§ **Records shown**:
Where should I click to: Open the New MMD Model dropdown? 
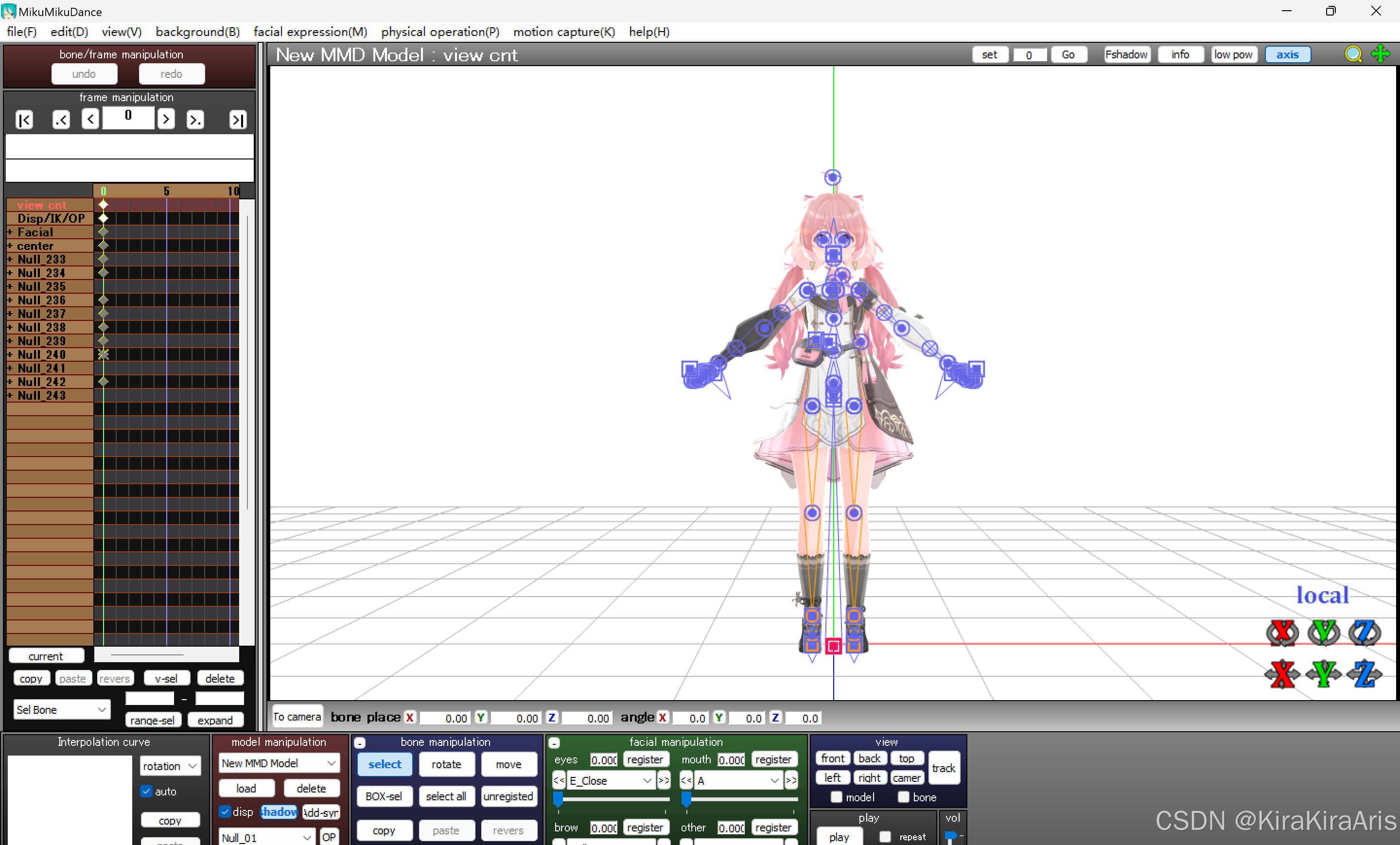coord(279,763)
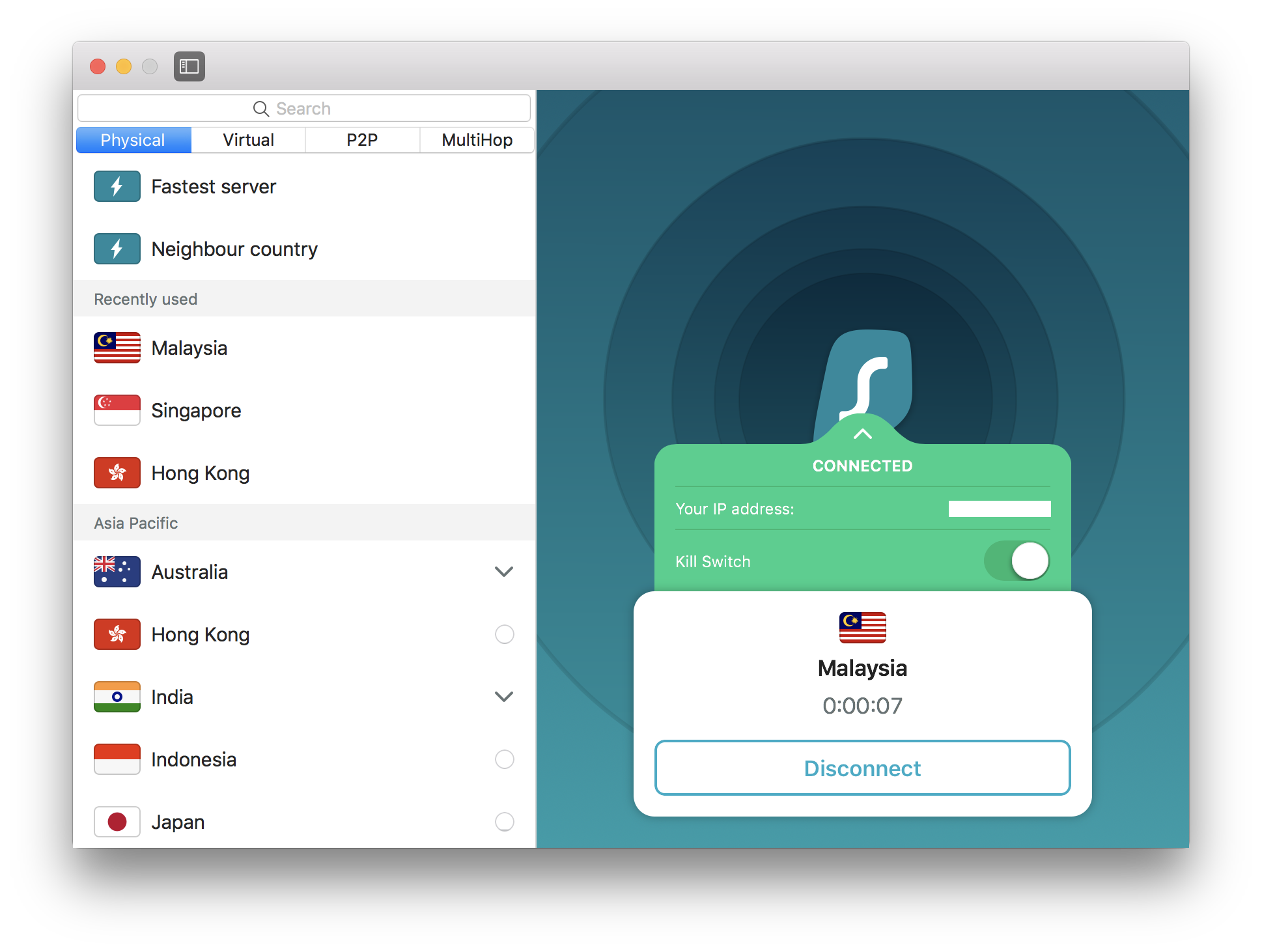Expand the Australia server list chevron
1262x952 pixels.
(x=504, y=572)
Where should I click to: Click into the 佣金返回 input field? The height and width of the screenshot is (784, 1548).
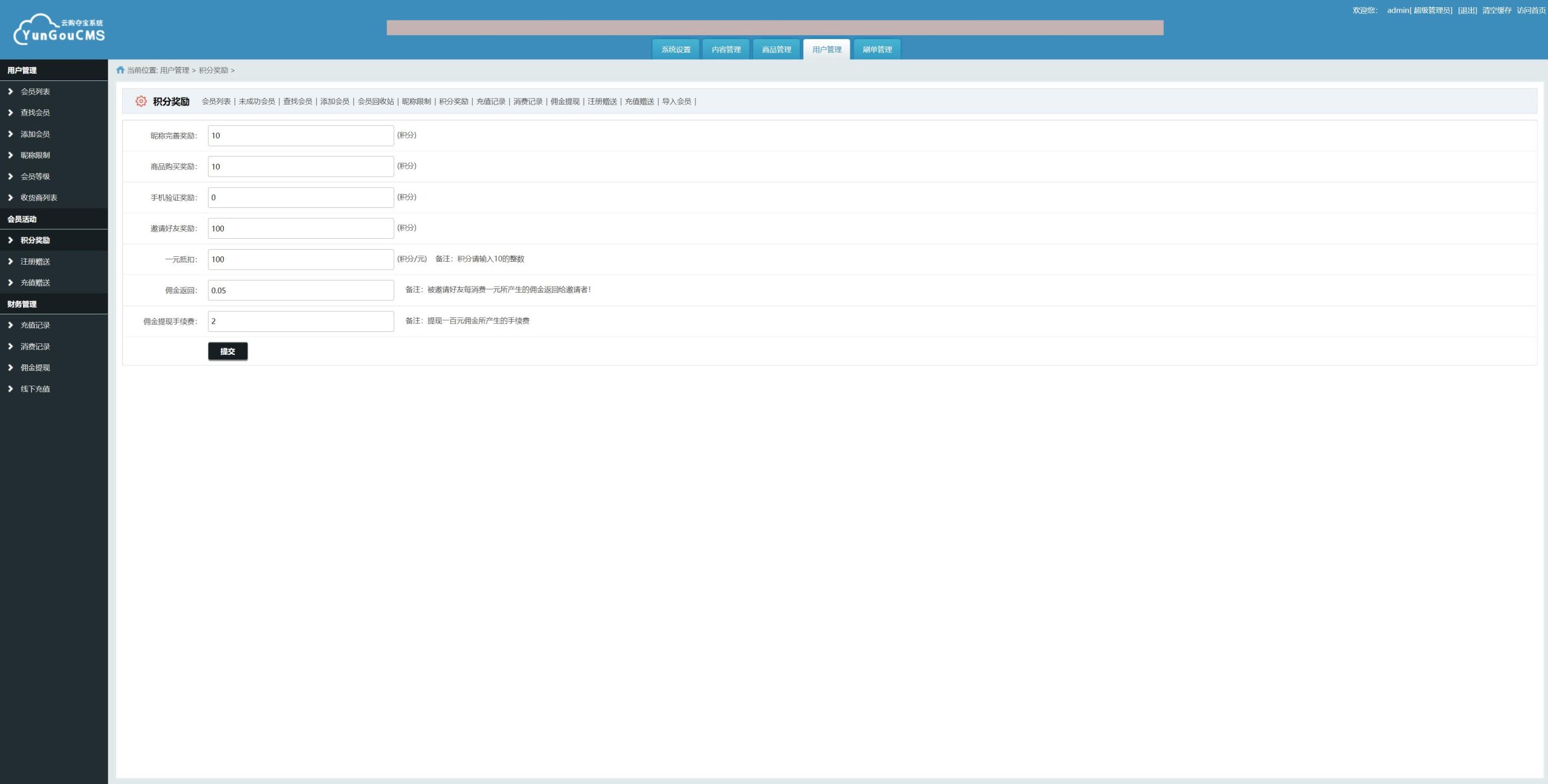301,290
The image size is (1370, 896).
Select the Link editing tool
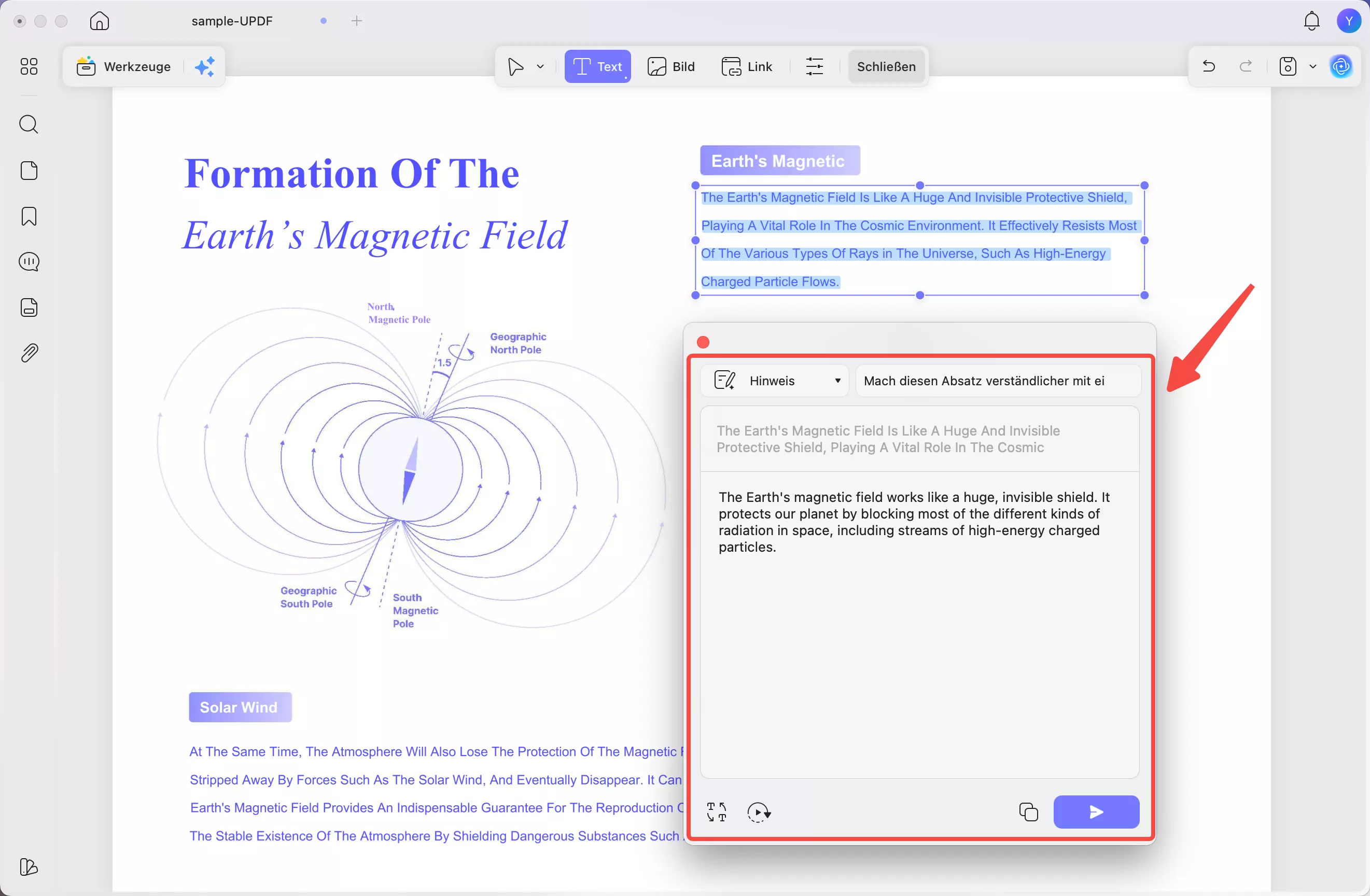[747, 66]
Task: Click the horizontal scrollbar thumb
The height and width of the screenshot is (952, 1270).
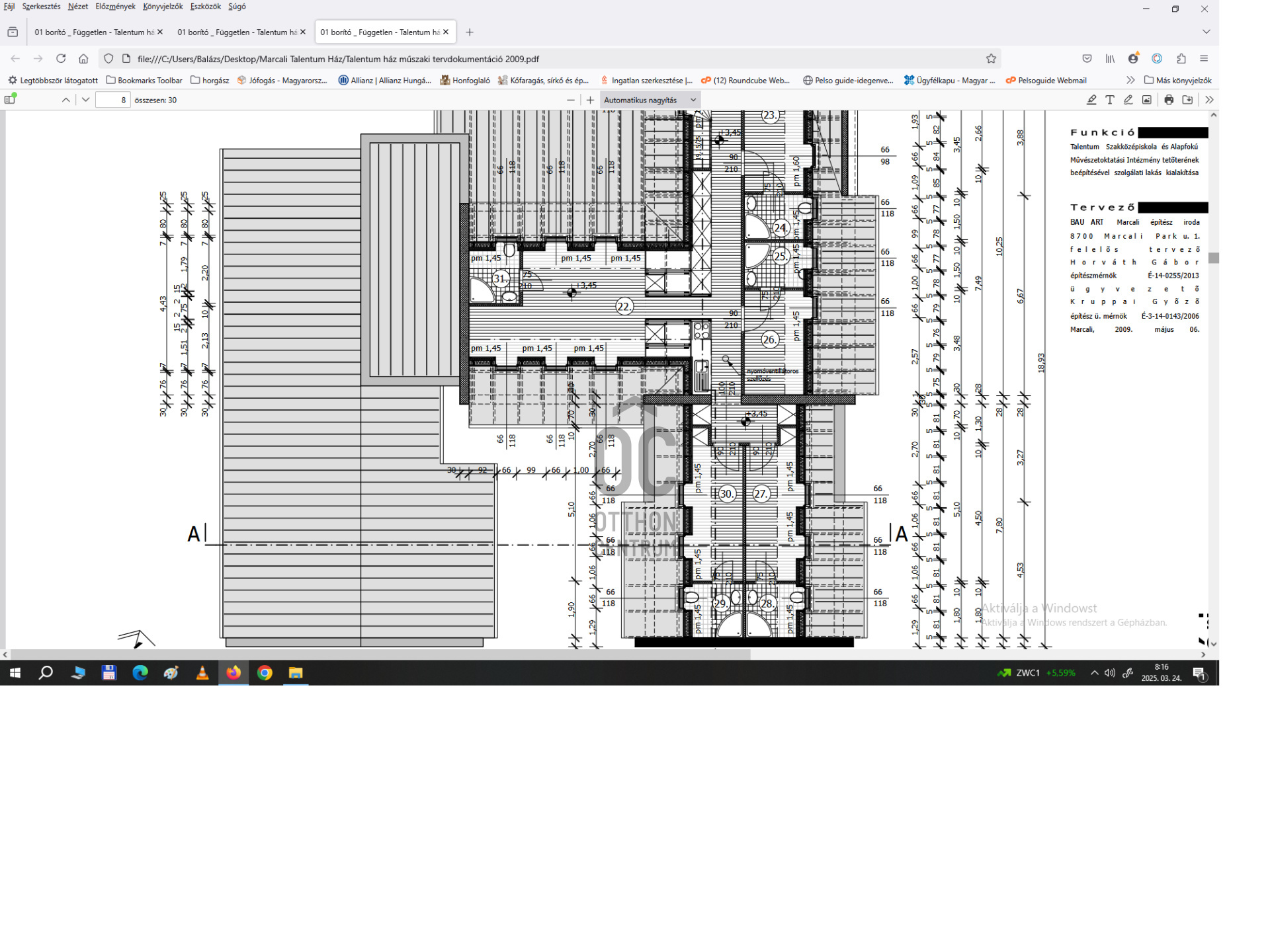Action: 380,654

§ **Brief**: Copy out the listing above exactly, and keep the pictures out of it.

§ **Answer section**:
Where should I click to: Open the New MMD Model dropdown? 
coord(279,763)
Expand the Australia server list chevron
1262x952 pixels.
(x=504, y=572)
Where should I click to: Click into the 佣金返回 input field? The height and width of the screenshot is (784, 1548).
301,290
The image size is (1370, 896).
Select the Link editing tool
[747, 66]
Task: Click the horizontal scrollbar thumb
The height and width of the screenshot is (952, 1270).
Action: 380,654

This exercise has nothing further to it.